I was in the moment and making the most of it. But unfortunately, like all good things it had to come to an end.

I came to end of a paragraph and instead of hitting return and continuing on, I stopped. I had noticed something; a familiar feeling had crept in unnoticed like an unwelcome visitor and washed over me as I hesitated and stared blankly at the flashing cursor. Self-doubt. It had returned with a vengeance.

Before I even had time to register what I was doing, my eyes were flicking back over the last paragraph, wondering if what I written was good enough and whether or not "it worked". Now this is not a new sensation for me; I habitually engage in my writing-reviewing-editing cycle on a regular basis but this time it was different. For the first time in all the years that I've been writing (see my "Blast from the Past" blog for further information) I felt alone.

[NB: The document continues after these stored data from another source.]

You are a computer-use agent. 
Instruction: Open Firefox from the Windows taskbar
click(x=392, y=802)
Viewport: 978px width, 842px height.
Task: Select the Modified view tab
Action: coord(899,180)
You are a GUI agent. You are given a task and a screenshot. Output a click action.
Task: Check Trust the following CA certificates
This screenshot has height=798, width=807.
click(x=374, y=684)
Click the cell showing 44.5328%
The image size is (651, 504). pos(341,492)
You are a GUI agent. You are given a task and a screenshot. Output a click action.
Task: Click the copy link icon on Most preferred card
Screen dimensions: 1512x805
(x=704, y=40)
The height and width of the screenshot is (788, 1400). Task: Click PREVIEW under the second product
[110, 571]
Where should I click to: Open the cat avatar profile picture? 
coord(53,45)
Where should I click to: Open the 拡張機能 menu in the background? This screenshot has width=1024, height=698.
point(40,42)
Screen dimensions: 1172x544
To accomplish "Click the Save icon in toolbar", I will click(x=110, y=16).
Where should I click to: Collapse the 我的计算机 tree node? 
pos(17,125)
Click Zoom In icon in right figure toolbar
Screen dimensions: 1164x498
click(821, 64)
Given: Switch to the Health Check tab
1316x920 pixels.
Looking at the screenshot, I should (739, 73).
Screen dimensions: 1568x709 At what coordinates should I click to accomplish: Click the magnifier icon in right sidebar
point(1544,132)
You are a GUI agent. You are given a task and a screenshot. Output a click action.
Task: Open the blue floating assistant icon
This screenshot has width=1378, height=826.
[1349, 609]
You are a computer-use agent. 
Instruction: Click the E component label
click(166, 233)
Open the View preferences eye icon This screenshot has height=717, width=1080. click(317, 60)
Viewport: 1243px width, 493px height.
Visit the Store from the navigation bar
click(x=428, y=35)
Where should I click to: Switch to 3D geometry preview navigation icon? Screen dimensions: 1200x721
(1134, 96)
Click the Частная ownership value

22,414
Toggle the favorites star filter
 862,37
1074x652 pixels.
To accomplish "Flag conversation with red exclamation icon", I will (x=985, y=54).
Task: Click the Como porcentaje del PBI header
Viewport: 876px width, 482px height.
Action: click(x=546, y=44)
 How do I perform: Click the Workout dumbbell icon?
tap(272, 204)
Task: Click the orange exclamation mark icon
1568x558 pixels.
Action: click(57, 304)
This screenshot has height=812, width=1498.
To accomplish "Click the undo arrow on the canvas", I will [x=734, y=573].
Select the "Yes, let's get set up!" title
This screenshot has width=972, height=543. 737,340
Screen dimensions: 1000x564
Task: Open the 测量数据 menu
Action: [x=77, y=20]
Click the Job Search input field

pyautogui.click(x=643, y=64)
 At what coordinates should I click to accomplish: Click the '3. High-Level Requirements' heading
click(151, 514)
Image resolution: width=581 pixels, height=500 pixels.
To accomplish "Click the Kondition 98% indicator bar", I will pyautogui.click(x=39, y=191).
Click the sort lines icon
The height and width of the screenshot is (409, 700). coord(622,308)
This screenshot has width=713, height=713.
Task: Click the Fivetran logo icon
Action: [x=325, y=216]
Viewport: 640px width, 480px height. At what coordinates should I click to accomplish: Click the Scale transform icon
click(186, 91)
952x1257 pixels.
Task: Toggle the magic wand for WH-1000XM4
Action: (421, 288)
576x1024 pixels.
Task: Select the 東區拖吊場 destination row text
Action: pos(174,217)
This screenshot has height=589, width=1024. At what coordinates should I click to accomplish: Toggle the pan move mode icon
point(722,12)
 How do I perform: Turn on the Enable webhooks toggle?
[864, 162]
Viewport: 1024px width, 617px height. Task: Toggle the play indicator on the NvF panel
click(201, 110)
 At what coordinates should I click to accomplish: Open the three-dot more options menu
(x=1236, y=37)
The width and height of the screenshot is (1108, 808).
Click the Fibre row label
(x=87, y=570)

It's somewhat surprising that it's taken me several years and a few (unfinished) novels to realise that writing is an extremely lonely outlet. In my work life, if I'm unsure about a piece of work, I can (and do) ask a colleague for advice or information. I double and triple check my work for fear of doing something wrong or making a mistake. I even have vivid memories of asking one of my friends to double check my Chemistry homework before class so that I wouldn't look silly if I was asked for an answer. In fairness I had good reason to for that particular one - I was absolutely hopeless at Chemistry and to this day I still haven't the foggiest idea how to balance an equation or monitor the results of a practical experiment. I still wake in cold sweats at night at the thoughts of those classes...

Essentially, what I know about myself is that I'm a reassurance seeker and a mild perfectionist. I'm okay-ish with this personality trait but when I'm writing there's no one that I can seek reassurance from and to be honest, this realisation last week was a pretty terrifying one. I don't know any published novelists. Hell, I don't know any unpublished novelists for that matter either. I converse with a lot of great writers on twitter but I don't know them personally. I can't ring them up or pop over for tea and ask for some casual advice on a sentence structure, a plot loophole or whether or not my character's name suits them. I don't have a sounding board or an advice-giver like I do in work. I have, well, me. Just me. Yikes.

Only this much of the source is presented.